Task requirements: Give an exact copy of the lines of the records below, starting at the line containing "Click the 製造番号 input field" and running to the end.
____________
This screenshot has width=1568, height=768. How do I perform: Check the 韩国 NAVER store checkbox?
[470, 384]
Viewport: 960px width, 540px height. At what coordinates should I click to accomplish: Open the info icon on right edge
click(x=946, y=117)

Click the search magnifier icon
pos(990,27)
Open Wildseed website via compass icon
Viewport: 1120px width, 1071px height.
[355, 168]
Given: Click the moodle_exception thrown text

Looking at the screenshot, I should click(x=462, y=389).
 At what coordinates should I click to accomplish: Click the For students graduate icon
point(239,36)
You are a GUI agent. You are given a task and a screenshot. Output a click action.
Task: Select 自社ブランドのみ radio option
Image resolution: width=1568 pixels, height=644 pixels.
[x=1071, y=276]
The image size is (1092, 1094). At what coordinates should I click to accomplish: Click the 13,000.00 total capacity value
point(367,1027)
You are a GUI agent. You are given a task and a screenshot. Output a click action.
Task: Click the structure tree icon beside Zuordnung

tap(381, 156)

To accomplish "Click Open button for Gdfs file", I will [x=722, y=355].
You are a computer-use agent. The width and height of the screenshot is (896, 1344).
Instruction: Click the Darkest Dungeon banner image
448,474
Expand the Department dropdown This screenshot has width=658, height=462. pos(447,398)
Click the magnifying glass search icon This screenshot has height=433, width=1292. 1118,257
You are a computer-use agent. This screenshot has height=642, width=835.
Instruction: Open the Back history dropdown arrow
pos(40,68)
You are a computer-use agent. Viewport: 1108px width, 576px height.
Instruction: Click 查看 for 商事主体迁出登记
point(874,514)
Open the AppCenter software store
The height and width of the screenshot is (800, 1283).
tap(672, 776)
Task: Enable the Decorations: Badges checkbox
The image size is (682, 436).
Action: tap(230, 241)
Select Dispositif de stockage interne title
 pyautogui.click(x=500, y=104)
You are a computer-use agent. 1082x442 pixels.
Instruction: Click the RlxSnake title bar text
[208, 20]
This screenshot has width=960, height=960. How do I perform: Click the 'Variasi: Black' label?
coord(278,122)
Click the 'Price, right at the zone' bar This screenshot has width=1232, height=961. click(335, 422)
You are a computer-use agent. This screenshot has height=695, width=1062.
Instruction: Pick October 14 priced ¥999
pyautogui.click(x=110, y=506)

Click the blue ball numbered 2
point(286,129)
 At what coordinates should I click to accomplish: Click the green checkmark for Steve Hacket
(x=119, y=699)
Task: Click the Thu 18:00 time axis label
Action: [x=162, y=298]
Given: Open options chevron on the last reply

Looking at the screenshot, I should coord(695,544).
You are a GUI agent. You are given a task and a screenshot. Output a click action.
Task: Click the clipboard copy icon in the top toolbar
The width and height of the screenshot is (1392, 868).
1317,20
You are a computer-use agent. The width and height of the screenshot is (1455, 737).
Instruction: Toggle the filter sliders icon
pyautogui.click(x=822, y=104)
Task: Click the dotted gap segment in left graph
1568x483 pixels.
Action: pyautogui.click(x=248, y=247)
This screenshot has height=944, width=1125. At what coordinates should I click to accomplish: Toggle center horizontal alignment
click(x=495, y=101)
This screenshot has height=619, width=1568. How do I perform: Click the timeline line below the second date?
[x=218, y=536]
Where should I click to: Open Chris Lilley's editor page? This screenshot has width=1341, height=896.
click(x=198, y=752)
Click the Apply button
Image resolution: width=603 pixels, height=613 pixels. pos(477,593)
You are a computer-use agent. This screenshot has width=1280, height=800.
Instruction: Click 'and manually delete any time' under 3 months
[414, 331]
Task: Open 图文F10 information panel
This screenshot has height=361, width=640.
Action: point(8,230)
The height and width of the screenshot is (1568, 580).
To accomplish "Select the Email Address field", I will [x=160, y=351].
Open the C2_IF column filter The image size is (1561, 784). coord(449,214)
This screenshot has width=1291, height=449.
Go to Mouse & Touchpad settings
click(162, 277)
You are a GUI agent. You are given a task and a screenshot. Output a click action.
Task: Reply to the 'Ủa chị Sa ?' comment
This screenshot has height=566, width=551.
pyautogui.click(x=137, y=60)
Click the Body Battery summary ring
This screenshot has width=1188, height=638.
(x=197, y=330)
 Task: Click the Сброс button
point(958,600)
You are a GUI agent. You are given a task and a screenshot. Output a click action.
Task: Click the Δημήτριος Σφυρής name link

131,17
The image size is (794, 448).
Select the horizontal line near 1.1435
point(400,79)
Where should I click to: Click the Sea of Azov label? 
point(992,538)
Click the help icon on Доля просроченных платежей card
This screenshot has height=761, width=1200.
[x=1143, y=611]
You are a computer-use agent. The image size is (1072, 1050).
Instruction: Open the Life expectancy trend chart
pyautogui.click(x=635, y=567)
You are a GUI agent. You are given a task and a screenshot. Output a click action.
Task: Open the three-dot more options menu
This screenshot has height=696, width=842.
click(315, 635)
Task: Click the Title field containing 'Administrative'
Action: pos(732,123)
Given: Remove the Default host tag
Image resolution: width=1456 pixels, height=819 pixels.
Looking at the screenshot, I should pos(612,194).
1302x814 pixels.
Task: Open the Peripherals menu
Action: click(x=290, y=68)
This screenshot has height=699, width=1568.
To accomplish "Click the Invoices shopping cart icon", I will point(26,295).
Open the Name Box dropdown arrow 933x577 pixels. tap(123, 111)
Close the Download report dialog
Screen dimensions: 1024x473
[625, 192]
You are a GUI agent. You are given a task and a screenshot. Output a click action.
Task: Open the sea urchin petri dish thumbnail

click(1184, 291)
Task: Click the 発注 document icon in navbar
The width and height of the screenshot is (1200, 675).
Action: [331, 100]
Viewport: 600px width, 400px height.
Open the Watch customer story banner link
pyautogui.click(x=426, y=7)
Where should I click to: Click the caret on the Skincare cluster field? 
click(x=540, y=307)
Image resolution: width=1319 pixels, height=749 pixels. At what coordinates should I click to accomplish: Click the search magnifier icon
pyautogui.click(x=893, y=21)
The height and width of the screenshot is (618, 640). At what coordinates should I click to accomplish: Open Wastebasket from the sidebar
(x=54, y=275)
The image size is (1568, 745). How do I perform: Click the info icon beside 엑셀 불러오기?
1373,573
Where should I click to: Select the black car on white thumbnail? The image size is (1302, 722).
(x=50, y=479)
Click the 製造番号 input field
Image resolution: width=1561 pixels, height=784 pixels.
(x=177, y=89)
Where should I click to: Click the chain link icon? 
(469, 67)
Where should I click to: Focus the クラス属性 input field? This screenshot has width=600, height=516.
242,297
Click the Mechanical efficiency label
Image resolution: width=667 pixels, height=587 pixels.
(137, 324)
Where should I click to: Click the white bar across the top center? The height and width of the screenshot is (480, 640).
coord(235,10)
____________
Result for this task:
Click the 製造番号 input field
Image resolution: width=1561 pixels, height=784 pixels.
(x=177, y=89)
Where should I click to: Click the chain link icon? 
(469, 67)
Where should I click to: Focus the クラス属性 input field? This screenshot has width=600, height=516.
242,297
Click the Mechanical efficiency label
Image resolution: width=667 pixels, height=587 pixels.
(137, 324)
Where should I click to: Click the white bar across the top center? The height and width of the screenshot is (480, 640).
coord(235,10)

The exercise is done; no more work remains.